## Enunciado
De acordo com o sumário do acórdão sobre arresto preventivo, quais são os dois requisitos cumulativos desta providência?

## Excerto
··········

Acórdão do Tribunal da Relação de Lisboa
Processo:
11681/25.2T8SNT.L1-7
Relator: JOSÉ CAPACETE
Descritores: ARRESTO PREVENTIVO
PERICULUM IN MORA
Nº do Documento: RL
Data do Acordão: 11/18/2025
Votação: UNANIMIDADE
Texto Integral: S
Texto Parcial: N
Meio Processual: APELAÇÃO
Decisão: IMPROCEDENTE
Sumário: Sumário[1] (elaborado pelo relator e da sua inteira responsabilidade – art. 663.º, n.º 7, do Código de Processo Civil[2]):
1. São requisitos do arresto preventivo, cumulativamente, a probabilidade da existência de um crédito do requerente, definido por um juízo sumário de verosimilhança e aparência do direito desse crédito e o justo receio ou perigo de insatisfação de tal crédito.
2. Assim, sempre que o requerente pretenda a apreensão judicial de bens com vista a assegurar o “statu quo”, para que ele não se altere em condições tais que não seja suscetível a reintegração, formulará tal pretensão ao tribunal com a alegação dos factos que tornem provável a existência do crédito do requerente - crédito esse que deverá ser atual - e justifiquem o receio da perda de garantia patrimonial.

··········

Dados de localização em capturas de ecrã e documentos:
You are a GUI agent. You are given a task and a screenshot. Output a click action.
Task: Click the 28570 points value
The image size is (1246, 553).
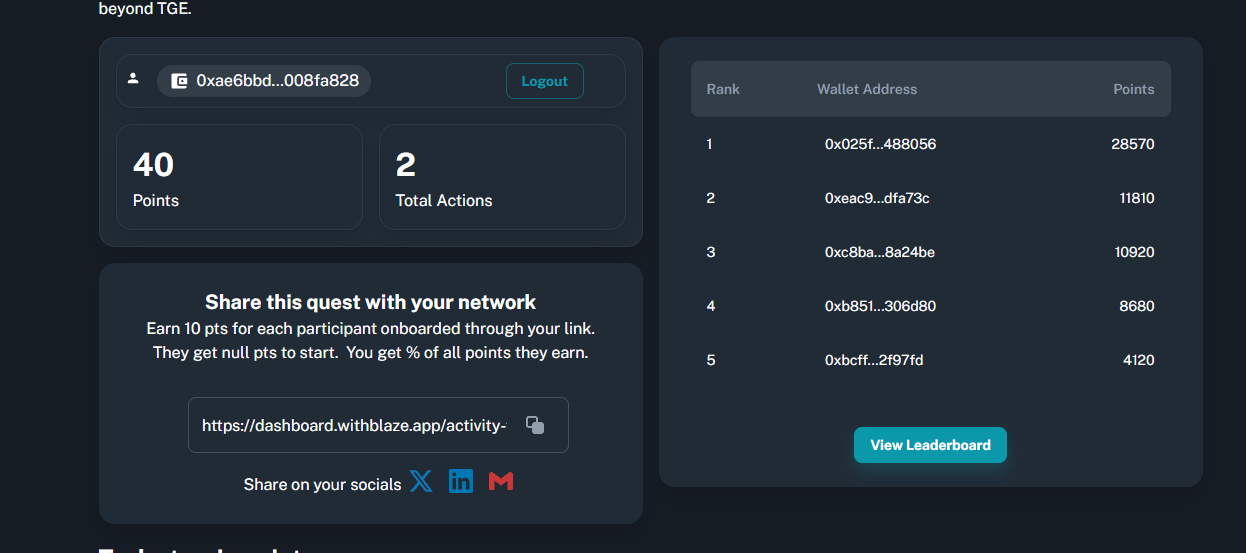point(1132,144)
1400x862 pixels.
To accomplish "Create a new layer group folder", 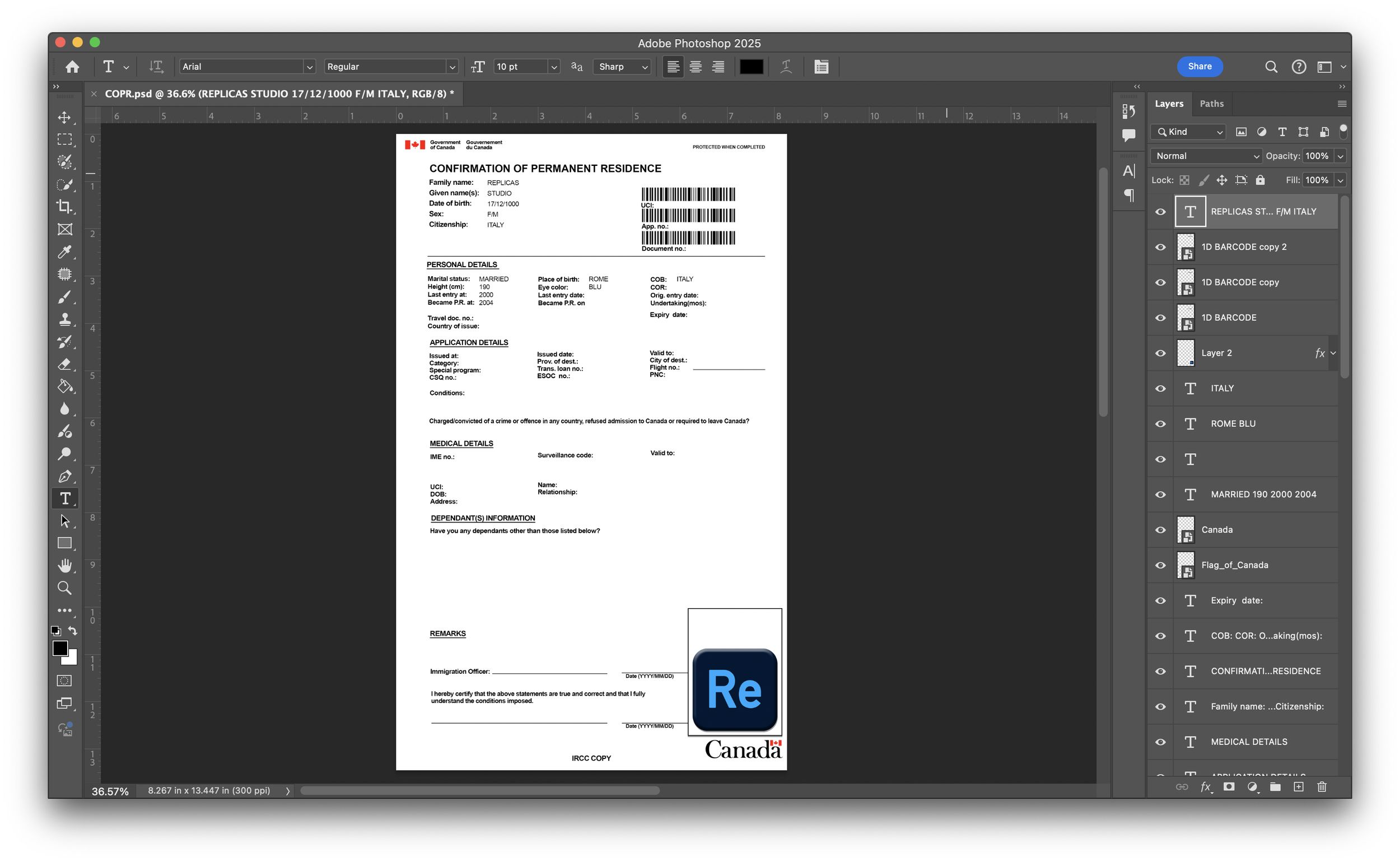I will click(1275, 787).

··········

## Resposta escrita
A probabilidade da existência de um crédito do requerente e o justo receio ou perigo de insatisfação desse crédito.